EXTRAIT SOURCE
INTERVIEW EXCLUSIVE - Alors que la construction d'immeubles en bois de plus en plus haut est annoncée, le professeur José Luis Torero, un expert international de la sécurité incendie, s'interroge sur les travaux qui sont menés en France sur cette problématique. Il livre son sentiment à Batiactu.

Batiactu : Professeur Torero, construire des immeubles de grande hauteur (IGH) en bois est-il encore un défi ou est-ce, aujourd'hui, un processus parfaitement maîtrisé ?
José L. Torero :
Les immeubles en acier ou en béton présentent des risques qui sont très bien connus. Ce sont des constructions conventionnelles et nous avons, aujourd'hui, les garanties de les faire correctement. Mais, dès qu'on sort de cette pratique, en introduisant de nouveaux matériaux, on entre dans un autre monde. Construire un immeuble en bois de 25 étages, c'est aussi compliqué que de réaliser la tour Burj Dubaï ! Il faut convoquer des ingénieurs de haut niveau pour aborder des questions nouvelles, à la complexité énorme. Et il y a aujourd'hui très peu d'ingénieurs de ce niveau dans le monde.

DONNÉES SOURCES
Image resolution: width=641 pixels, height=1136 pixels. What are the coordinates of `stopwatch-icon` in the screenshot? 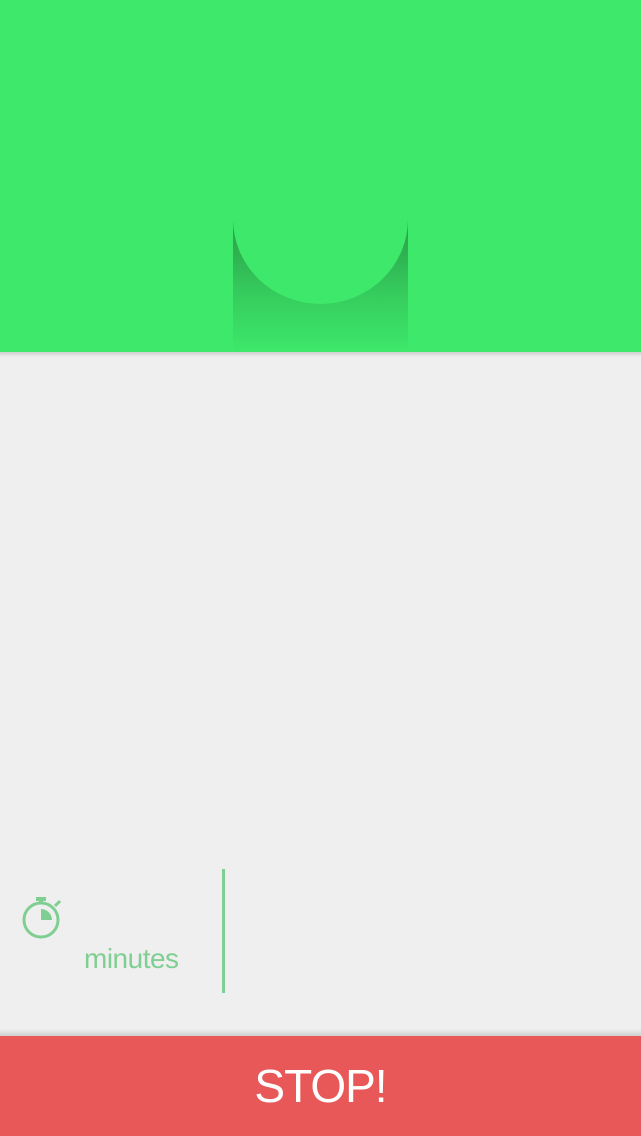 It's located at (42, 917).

...

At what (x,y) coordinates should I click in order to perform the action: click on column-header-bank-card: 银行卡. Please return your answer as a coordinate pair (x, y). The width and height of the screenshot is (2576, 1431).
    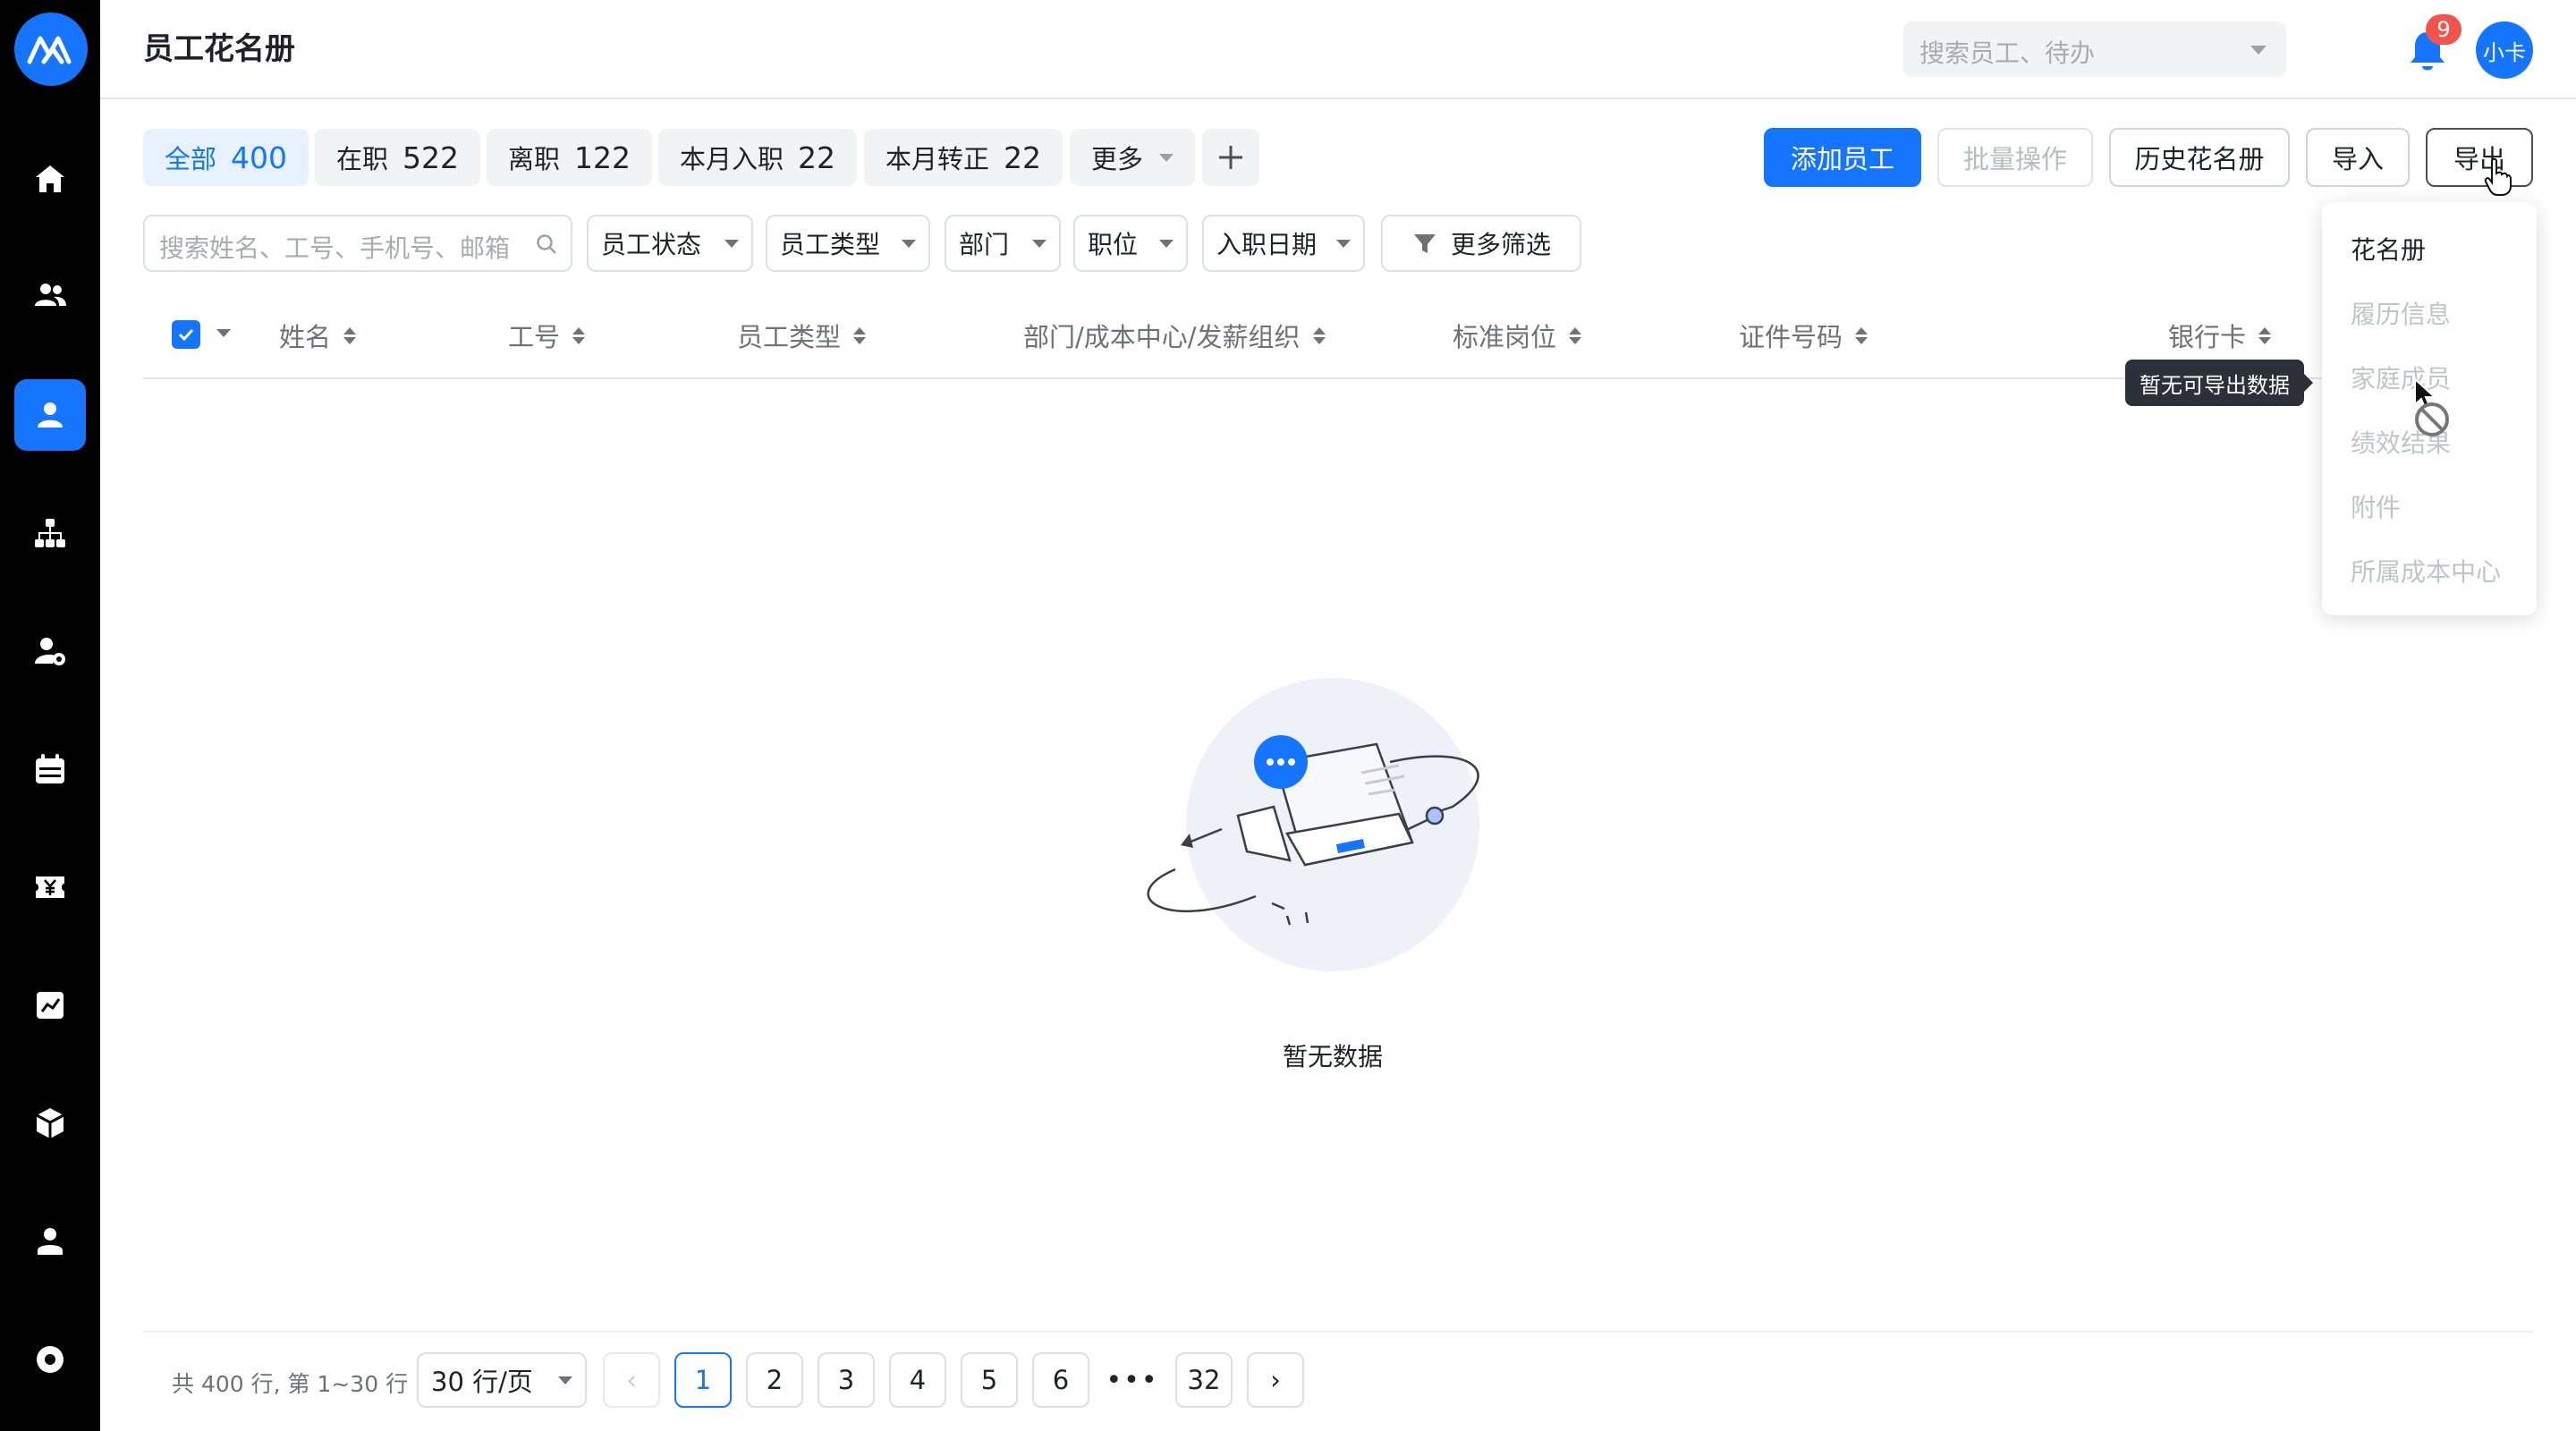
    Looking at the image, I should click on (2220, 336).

==

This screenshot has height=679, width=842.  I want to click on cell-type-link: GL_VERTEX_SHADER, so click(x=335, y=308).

TÂCHE ASSIGNÉE A
Recopiez l'entretien sur les immeubles en bois, depuis « Batiactu : Professeur » jusqu'à « processus parfaitement maîtrisé ? ».
TÂCHE ASSIGNÉE B
Dans l'entretien sur les immeubles en bois, à quelle tour José Luis Torero compare-t-il la complexité d'un immeuble en bois de 25 étages ?

SOLUTION RÉDIGÉE A
Batiactu : Professeur Torero, construire des immeubles de grande hauteur (IGH) en bois est-il encore un défi ou est-ce, aujourd'hui, un processus parfaitement maîtrisé ?

SOLUTION RÉDIGÉE B
À la tour Burj Dubaï.